I’m super excited about this session. Kaggle Grandmaster Andrada, who is one of the world’s best expert on EDA, storytelling.
In this talk, we will learn about her secrets to making super visual EDA and how you can follow her special sauces. Andrada is truly an amazing speaker and I couldn’t be more excited to bring her back on CTDS 2.0!
Ok, how do you come up with your analysis, almost like second nature? Is it because you studied Statistics at bachelors? What do you recommend for ppl who are still struggling to come up with more novel arguments without being spoon fed?
I don’t think that young / aspiring data scientists understand the value of SQL.
Can you elaborate on your experience with SQL?
Do you think that SQL skills are valuable in your ability to answer stakeholders questions quickly and easily? did you find these skills also helpful in building ML models at work?

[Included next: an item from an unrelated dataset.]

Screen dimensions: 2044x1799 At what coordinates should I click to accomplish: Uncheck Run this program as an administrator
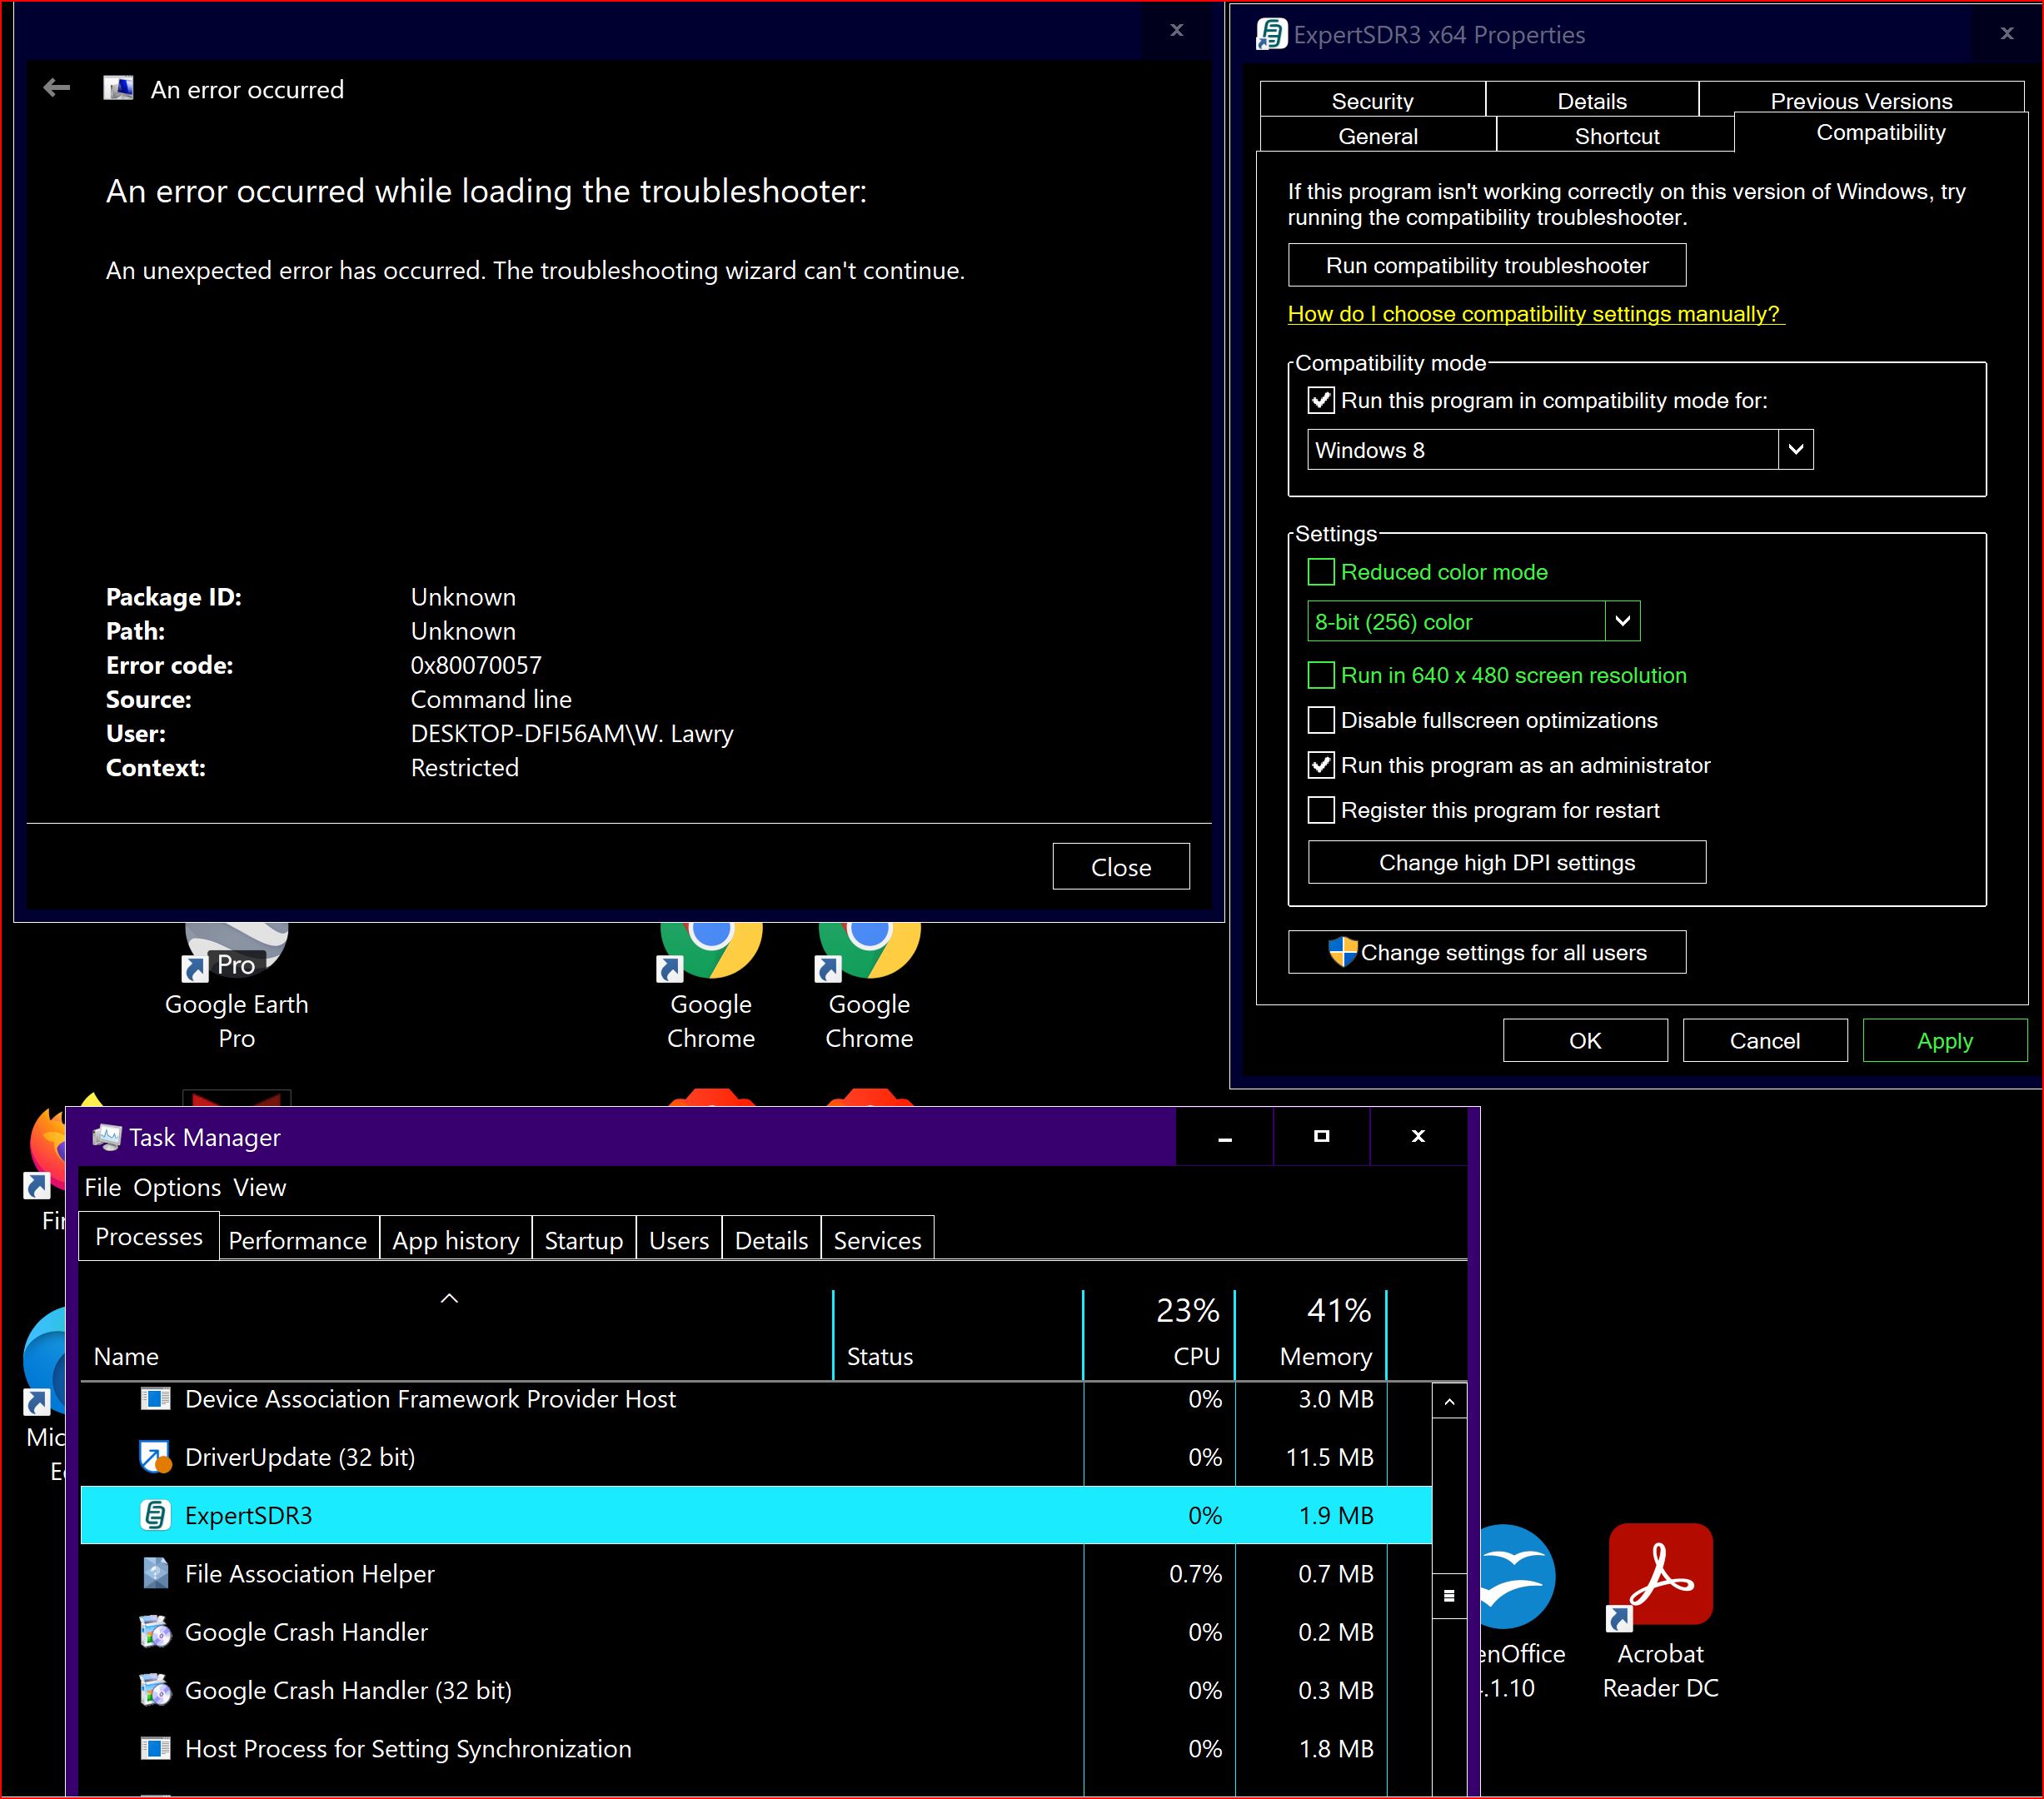coord(1320,765)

Have you used tools like Tableau / Google Data Studio / Qlik / PowerBI to help you get to know your data? or do you stick with python / R ? or maybe even use Excel?

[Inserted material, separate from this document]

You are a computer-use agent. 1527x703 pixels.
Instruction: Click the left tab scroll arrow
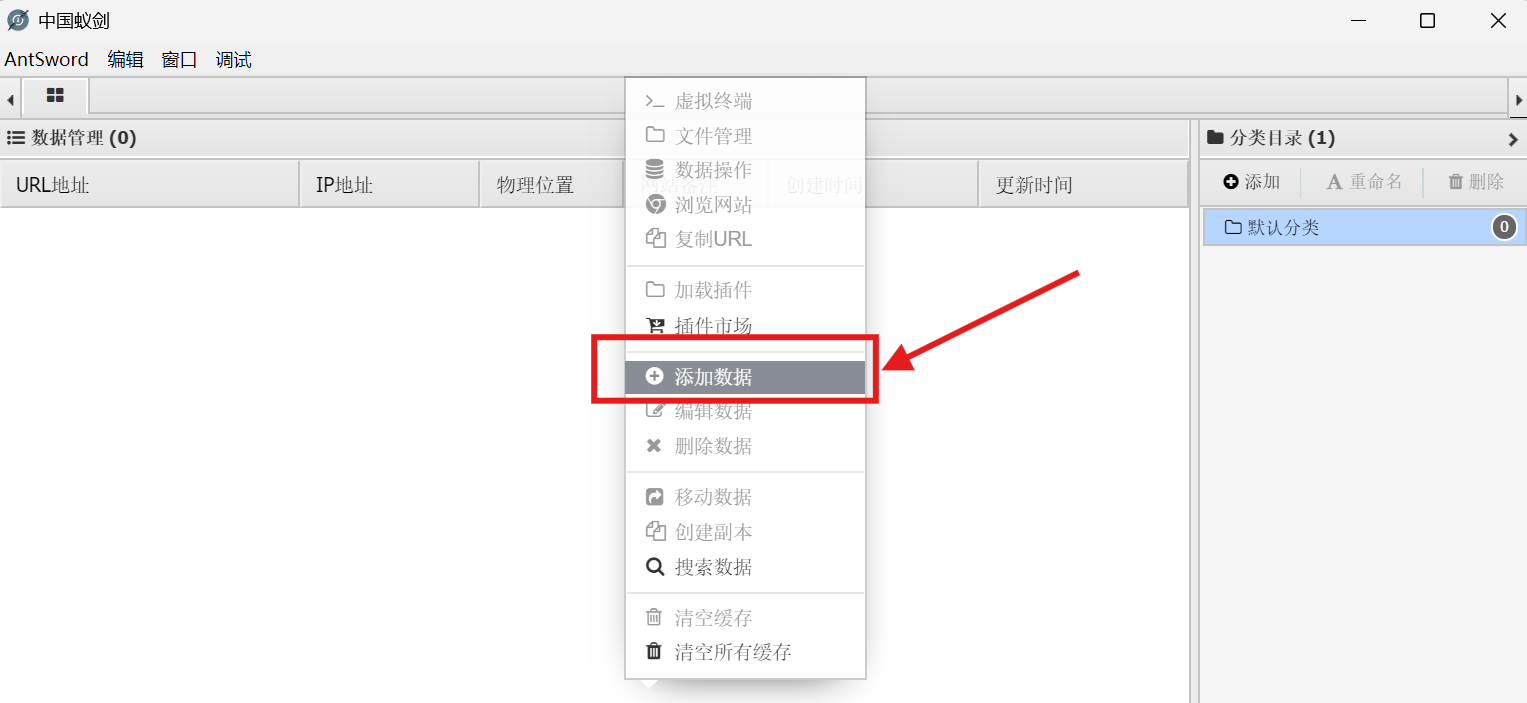click(x=10, y=99)
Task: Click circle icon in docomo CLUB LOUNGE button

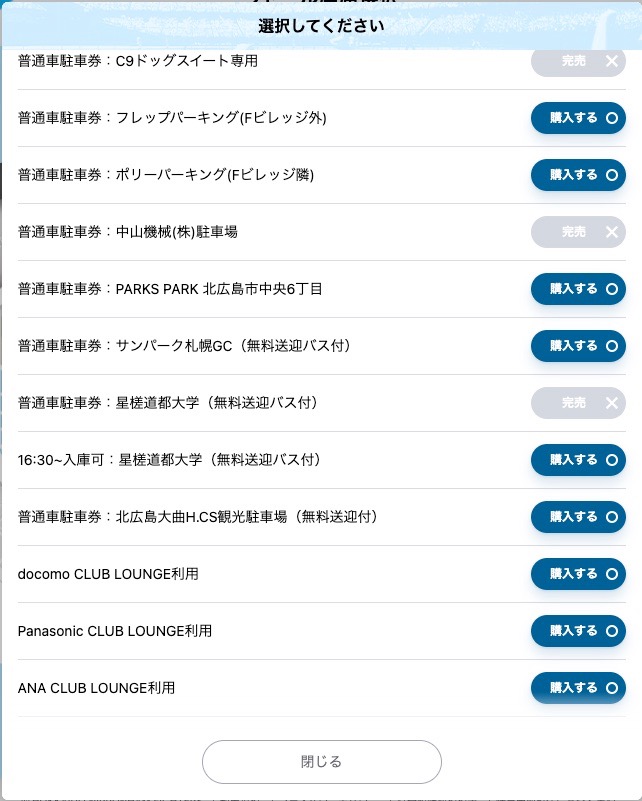Action: coord(612,574)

Also, what are your thoughts on powerpoint skills to help in communicating your message properly to stakeholders?
As an Undergrad Statistics student, I recently got into coding and kaggle. frankly, I find ML and DL concepts a little overwhelming but by hearing this talk I am highly motivated to start contributing to kaggle via EDAs and visualizations.
could you please suggest references /courses that may help me start my Kaggle journey?
I’d like to respectfully disagree with the push for D3. It is much more suited for data journalists, not data analytics in a business setting … when you need to answer your boss and other business stakeholders, nobody will want to wait for 1 to 2 to 3 weeks for us to perfect it in d3.
the value for analytics in the ML space is … instead of feeding your finding or viz into a report, you feed those values as a feature into an ML model right? I don’t see a place for D3 unless you are trying to be a data journalist or trying get upvotes on a EDA notebook. it just isn’t practical.